A new brain scanning study of jazz pianists reveals that the workings of neural circuits associated with creativity change when artists are trying to convey emotions, Financial Express reports.
The findings were published in the journal Scientific Reports.
Researchers at the University of California in San Francisco, who conducted the study, said that when creative acts engage brain areas involved in emotional expression, activity in these brain areas decides which parts of the brain's creativity network are activated and to what extent.
Most of the new research was conducted in Limb's laboratory at Johns Hopkins School of Medicine before he moved to UC San Francisco in 2015, according to Science daily.
In the new study, researchers found that DLPFC deactivation was greater when the jazz musicians improvised melodies to convey the emotion expressed in a 'positive' image than when they conveyed the emotions in a 'negative' image.
The dorsolateral prefrontal cortex (DLPFC) is a brain region involved in planning and monitoring behaviour.
"The bottom line is that emotion matters," said Charles Limb from the University of California.

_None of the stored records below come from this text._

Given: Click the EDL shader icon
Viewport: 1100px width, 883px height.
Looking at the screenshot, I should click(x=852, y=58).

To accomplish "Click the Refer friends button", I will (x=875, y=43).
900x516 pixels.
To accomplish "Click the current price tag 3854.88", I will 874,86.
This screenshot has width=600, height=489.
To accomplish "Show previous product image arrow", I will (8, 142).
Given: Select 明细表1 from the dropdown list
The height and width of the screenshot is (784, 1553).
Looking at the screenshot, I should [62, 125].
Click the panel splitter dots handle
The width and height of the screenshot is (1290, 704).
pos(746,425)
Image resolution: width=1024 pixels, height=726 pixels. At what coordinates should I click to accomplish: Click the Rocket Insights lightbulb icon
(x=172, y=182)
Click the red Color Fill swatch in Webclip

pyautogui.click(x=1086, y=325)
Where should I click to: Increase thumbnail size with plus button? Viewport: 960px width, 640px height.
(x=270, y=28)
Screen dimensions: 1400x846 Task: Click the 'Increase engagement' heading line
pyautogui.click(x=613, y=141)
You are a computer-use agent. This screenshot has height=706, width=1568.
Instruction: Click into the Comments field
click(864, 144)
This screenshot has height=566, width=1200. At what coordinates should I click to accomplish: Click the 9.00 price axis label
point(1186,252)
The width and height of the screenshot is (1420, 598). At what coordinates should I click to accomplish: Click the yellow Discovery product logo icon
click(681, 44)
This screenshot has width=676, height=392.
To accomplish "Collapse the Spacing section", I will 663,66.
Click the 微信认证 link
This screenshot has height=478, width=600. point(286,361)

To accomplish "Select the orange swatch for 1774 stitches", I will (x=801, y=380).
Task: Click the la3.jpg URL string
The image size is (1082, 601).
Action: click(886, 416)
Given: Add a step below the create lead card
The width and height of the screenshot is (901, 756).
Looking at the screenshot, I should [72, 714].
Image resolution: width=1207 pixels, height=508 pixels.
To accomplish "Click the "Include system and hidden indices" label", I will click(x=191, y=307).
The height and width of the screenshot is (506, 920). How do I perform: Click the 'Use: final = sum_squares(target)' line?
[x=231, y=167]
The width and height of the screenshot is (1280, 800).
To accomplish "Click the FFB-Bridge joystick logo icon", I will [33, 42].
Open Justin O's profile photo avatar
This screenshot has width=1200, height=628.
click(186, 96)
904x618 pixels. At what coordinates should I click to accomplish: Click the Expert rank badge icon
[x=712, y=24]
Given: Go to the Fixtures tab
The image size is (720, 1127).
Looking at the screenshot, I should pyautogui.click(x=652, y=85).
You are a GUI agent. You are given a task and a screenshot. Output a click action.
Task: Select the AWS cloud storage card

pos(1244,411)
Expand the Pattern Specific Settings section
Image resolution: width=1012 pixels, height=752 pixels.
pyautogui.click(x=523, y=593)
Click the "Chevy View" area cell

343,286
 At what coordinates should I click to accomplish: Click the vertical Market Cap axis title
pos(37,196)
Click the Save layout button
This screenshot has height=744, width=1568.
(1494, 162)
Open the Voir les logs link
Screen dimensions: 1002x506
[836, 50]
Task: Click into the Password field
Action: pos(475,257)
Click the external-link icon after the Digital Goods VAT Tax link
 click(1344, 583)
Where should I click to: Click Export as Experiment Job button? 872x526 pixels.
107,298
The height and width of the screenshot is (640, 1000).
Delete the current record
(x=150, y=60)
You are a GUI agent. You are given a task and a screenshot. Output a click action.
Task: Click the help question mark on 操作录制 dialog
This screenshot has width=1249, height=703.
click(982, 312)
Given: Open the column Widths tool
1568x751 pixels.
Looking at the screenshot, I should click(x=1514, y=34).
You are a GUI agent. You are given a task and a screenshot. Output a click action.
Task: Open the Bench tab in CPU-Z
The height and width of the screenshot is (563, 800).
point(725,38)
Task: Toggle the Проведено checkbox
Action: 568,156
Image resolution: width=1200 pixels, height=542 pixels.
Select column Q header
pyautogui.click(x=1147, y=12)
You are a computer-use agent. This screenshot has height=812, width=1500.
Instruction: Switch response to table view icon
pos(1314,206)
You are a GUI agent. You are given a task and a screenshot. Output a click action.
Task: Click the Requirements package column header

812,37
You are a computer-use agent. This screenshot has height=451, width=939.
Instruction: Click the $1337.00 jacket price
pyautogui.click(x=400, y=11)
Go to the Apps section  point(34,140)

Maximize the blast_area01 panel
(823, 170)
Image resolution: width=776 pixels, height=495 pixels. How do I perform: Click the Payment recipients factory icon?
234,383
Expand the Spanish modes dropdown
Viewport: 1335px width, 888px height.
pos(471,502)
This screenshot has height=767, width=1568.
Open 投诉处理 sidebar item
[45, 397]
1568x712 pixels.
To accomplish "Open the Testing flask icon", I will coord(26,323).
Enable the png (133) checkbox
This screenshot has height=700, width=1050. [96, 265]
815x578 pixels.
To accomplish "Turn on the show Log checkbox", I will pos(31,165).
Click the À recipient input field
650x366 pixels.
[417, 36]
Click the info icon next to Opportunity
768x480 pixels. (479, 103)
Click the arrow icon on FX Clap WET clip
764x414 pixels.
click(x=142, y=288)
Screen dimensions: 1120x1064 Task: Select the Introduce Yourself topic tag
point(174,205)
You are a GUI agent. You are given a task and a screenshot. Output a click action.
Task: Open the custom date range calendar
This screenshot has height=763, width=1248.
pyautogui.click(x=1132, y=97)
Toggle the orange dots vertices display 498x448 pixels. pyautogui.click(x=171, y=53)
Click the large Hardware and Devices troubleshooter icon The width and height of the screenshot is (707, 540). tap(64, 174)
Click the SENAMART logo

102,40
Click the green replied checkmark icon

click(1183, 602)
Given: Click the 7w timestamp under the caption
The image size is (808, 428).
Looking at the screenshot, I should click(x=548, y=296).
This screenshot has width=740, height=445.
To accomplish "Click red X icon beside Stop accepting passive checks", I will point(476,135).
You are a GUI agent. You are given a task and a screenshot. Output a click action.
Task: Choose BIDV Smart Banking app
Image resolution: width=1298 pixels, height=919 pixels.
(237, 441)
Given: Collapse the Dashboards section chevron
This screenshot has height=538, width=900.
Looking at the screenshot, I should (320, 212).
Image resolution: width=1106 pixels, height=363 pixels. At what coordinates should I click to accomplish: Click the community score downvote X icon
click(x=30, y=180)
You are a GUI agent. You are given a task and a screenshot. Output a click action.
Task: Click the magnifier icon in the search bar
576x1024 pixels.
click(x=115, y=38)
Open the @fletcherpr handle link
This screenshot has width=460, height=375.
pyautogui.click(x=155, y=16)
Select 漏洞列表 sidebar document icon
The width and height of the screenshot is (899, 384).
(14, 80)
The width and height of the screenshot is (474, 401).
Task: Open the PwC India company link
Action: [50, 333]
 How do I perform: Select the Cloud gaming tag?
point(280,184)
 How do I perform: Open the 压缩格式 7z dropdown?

"It cannot just be a binary situation in which your brain is one way when you are being creative and another way when you're not. Instead, there are greater and lesser degrees of creative states, and different versions. And emotion plays a crucially important role in these differences," he added.
The musical improvisations made by the musicians at expressing the emotion in the negative image were associated with greater activation of the brain's reward regions which lead to pleasurable outcomes and a greater connectivity of these regions to the DLPFC.
"There is more deactivation of the DLPFC during happy improvisations, perhaps indicating that people are getting into more of a 'groove' or 'zone,' but during sad improvisations there's more recruitment of areas of the brain related to reward," said Malinda McPherson, a classical violist who led the study.